The discovery was made through a systematic screening programme. We've now developed a reliable method to produce the activity and to observe its effect on established biofilms under real-world conditions.

Intellectual property is being prepared.

Biofilms cause the most damage where they occur most: in water. Cooling, process, treatment, drinking, and drainage water — these are the environments where biofilms grow fastest, regrow most aggressively, and cost industries and households the most to control. Utilium acts directly in water-contact environments, where conventional cleaning chemistry repeatedly fails to remove the biofilm itself. The water-contact biofilm market is one of the largest unsolved opportunities in industrial and consumer chemistry, with annual losses measured in trillions of dollars across every water-using industry on earth.

🏭 Industrial water systems

• Cooling towers, process water lines, and heat exchangers across power generation, mining, manufacturing, and oil & gas share the same enemy — biofilm fouling that reduces efficiency, accelerates equipment wear, and shelters microbial communities that biocide programmes cannot reach. Utilium offers a different mode of action for operators tired of running the same biocide cycle and seeing the same regrowth.

🍽️ Food and beverage production

• Beverage lines, drainage systems and processing equipment with continuous or recirculating water flow are sites where biofilms persist despite intensive cleaning regimes — forming in seals, joints, valves, and dead legs where cleaning chemistry can’t reliably reach. The cost is measured in product recalls, line downtime, and the constant pressure of microbial audit risk.

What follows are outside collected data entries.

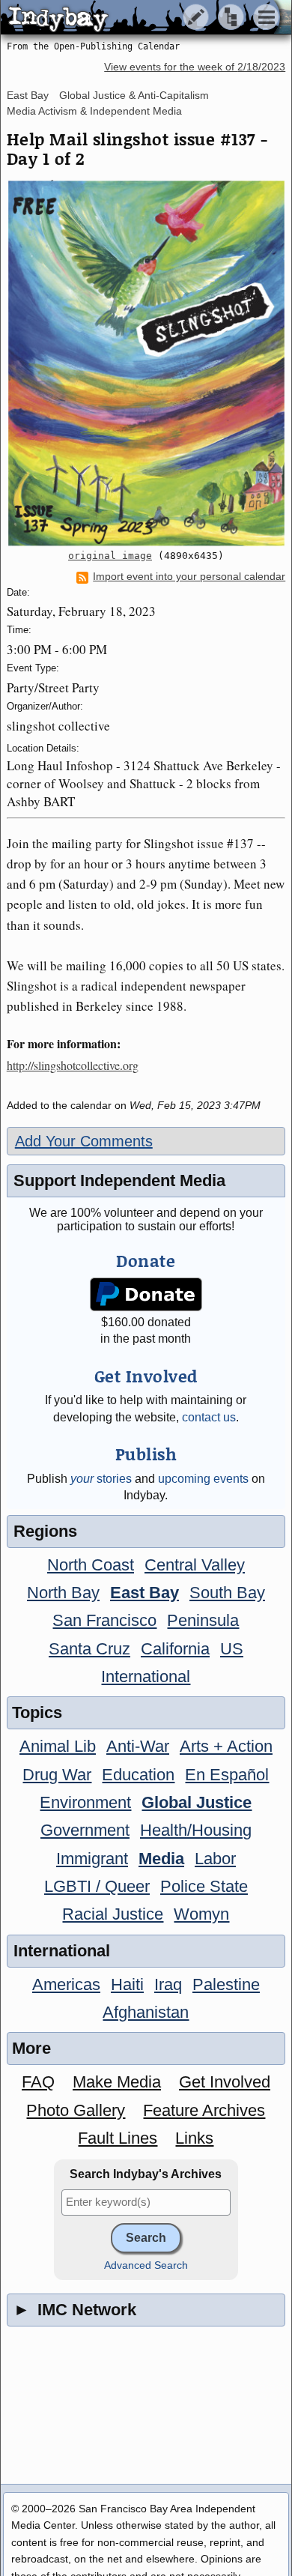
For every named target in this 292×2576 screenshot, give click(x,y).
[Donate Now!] (146, 1294)
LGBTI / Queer (97, 1886)
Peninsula (203, 1620)
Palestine (226, 1984)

💧 Water treatment and reuse

• Biofilms in treatment plants, holding tanks, distribution systems, and purification infrastructure can shelter pathogens, reduce filter efficiency, and undermine the safety of water supplies. As pressure grows on water reuse and the volume of treated and purified water continues to rise, the operational cost of biofilm contamination is increasing. Utilium offers a way to address biofilms directly, rather than chasing downstream symptoms.

🏠 Homes and domestic plumbing

• Drains, traps, and household water systems are the largest hidden reservoirs of biofilm in the country — and the source of post-surgical infections, blockages, and recurring contamination that no consumer cleaning product fully resolves. Utilium’s mechanism offers a route to genuine domestic biofilm control in a market where every household is a potential customer.

Dr David Stapleton — Co-Founder & Principal Investigator

• Over 25 years of biomedical research at the University of Melbourne, with more than 100 peer-reviewed publications and multiple patents in protein biochemistry and metabolism. Leads the science programme at Utilium — identifying, characterising, and developing the activity that underpins the company’s first-in-class biofilm-dispersal technology.

Rob Gell AM — Co-Founder

• President of the Royal Society of Victoria and a leading Australian sustainability entrepreneur. Broadcaster, geographer, and board member of multiple environmental and scientific organisations. Brings decades of experience connecting science to public understanding, shaping sustainability strategy, and driving commercial impact.

Wani Wall — Commercial Strategy & Regulatory Affairs

• Strategic consultant specialising in sustainability-led ventures, with extensive experience in brand development, market entry, and regulatory navigation. Leads commercial partnership strategy and regulatory pathways across industrial water, food and beverage, and consumer markets.